Experimental and Numerical Study to Enhance Granule Control and Quality Predictions in Pharmaceutical Granulations.

Abstract

Background/Objectives: The pharmaceutical industry demands stringent regulation of product characteristics and strives to ensure the reproducibility of granules manufactured via the wet granulation process. A systematic model employing the discrete element method (DEM) was developed herein to gain insights into and better control this process. Methods: The model comprehensively simulates particle behavior during granulation by considering the intrinsic properties of the powder material, the specific geometry of the granulation equipment, and various operational conditions, including impeller speed and chopper use.
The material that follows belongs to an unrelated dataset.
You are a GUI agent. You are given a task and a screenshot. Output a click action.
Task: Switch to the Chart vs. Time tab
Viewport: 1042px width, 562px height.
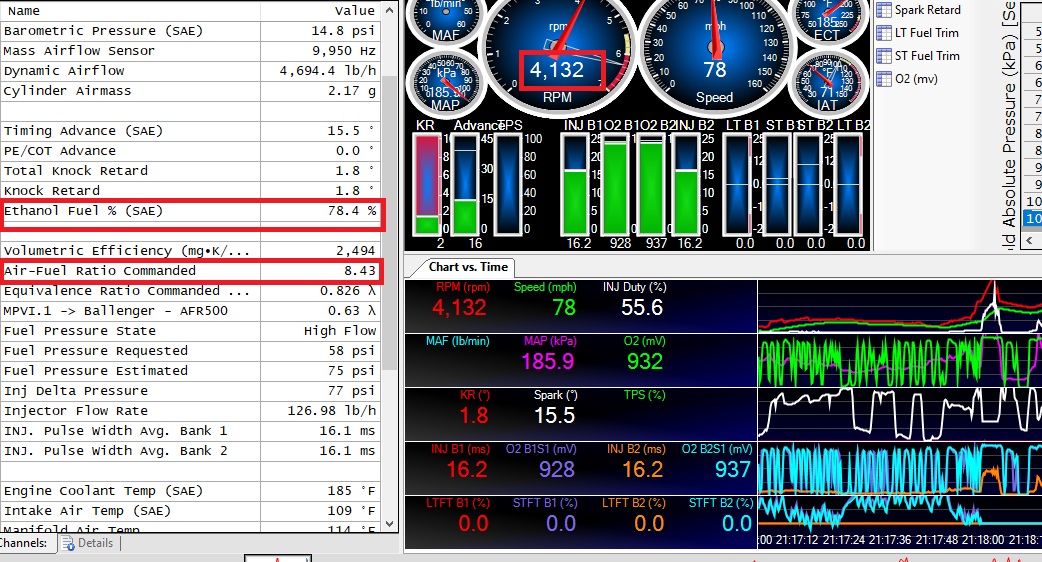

Notably, this approach can simulate dynamic interactions among particles and integrate complex phenomena, such as cohesion, which is crucial for predicting the formation and quality of granules. Results: To further support process optimization, an EDEMpy artificial intelligence (AI) tool was developed as a posttreatment routine to monitor and analyze agglomerate size distributions, proving essential for assessing the efficiency of the granulation process and the quality of resulting granules. The DEM model was evaluated by comparing its output with experimental data collected from a 0.5 L high-shear granulator. The model reproduced the granule growth kinetics observed experimentally, confirming the agreement between the experimental and numerical analyses. Conclusions: This underscores the model's potential in predicting and controlling granule quality in wet granulation processes, enhancing the precision and efficiency of pharmaceutical manufacturing.